Luis Ernesto Herrera/Carlos Alejandro Hernandez/ Miguel Angel Ibarra/ Edgar Pereida
May 2, 2017
For this project we will use the dataset AirlinesTweets that has 14640 observations of the tweets about the comments of the problems of each of the major U.S. airlines in which taxpayers were asked to classify with positive first, negative or neutral, followed by negative or positive reasons (such as “Late Flight” or “rude service”).
The data were collected using the Twitter API using the official accounts of some of the American Airlines an analysis.
In this second step we prepare the data to be transformed for this analysis will use the word bag method, which is to ignore the order of words and only present a variable that indicates if the word appears.
Verify the structure of the dataset.
setwd("C:/Users/luisoftgb28/Desktop/Proyecto2/Proyecto2")
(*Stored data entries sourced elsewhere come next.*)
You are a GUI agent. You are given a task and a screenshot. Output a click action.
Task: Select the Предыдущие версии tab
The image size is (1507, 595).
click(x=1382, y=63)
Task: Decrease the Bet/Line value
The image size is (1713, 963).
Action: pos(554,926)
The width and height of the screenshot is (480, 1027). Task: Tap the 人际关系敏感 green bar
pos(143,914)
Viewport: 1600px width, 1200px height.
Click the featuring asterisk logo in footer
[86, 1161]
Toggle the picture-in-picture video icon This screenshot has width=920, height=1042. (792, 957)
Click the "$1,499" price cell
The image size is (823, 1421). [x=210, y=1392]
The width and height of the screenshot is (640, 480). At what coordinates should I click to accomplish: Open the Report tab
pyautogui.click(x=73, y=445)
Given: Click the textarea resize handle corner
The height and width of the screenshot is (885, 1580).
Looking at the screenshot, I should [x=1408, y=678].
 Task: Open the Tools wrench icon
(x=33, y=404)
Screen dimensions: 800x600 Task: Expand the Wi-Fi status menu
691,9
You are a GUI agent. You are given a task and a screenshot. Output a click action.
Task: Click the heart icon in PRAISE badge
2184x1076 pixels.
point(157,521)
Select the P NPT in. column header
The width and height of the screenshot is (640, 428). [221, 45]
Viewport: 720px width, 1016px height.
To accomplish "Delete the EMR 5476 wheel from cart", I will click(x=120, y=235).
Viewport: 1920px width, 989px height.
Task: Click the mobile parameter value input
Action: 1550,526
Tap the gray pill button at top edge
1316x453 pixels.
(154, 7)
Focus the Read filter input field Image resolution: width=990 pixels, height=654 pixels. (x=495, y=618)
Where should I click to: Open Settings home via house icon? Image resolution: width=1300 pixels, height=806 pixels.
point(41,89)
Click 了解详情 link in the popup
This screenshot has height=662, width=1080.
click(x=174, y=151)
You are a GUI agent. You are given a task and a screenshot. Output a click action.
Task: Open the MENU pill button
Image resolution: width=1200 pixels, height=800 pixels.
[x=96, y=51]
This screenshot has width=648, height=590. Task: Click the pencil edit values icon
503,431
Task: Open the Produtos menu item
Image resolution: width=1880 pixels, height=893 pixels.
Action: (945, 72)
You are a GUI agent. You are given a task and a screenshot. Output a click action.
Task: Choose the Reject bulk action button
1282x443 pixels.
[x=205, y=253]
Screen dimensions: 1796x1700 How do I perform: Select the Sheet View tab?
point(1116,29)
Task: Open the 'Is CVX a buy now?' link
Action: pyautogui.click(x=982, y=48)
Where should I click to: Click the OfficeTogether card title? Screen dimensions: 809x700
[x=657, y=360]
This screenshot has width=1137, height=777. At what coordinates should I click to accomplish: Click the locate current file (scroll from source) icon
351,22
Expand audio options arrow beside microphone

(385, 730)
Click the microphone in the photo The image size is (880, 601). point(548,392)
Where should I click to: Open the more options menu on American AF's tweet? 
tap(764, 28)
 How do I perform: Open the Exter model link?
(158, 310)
airlines <- read.csv("AirlinesTweets.csv",stringsAsFactors = FALSE)
str(airlines)## 'data.frame': 14640 obs. of 4 variables:
## $ tweet_id : num 5.7e+17 5.7e+17 5.7e+17 5.7e+17 5.7e+17 ...
## $ airline_sentiment: chr "neutral" "positive" "neutral" "negative" ...
## $ airline : chr "Virgin America" "Virgin America" "Virgin America" "Virgin America" ...
## $ text : chr "@VirginAmerica What @dhepburn said." "@VirginAmerica plus you've added commercials to the experience... tacky." "@VirginAmerica I didn't today... Must mean I need to take another trip!" "@VirginAmerica it's really aggressive to blast obnoxious \"entertainment\" in your guests' faces & they have little recours"| __truncated__ ...
As you can see we have the field airline_sentiment of type character, in order to perform some functions we will convert this field to a factor.
We transform the field to factor. airline_sentiment
airlines$airline_sentiment <- factor(airlines$airline_sentiment)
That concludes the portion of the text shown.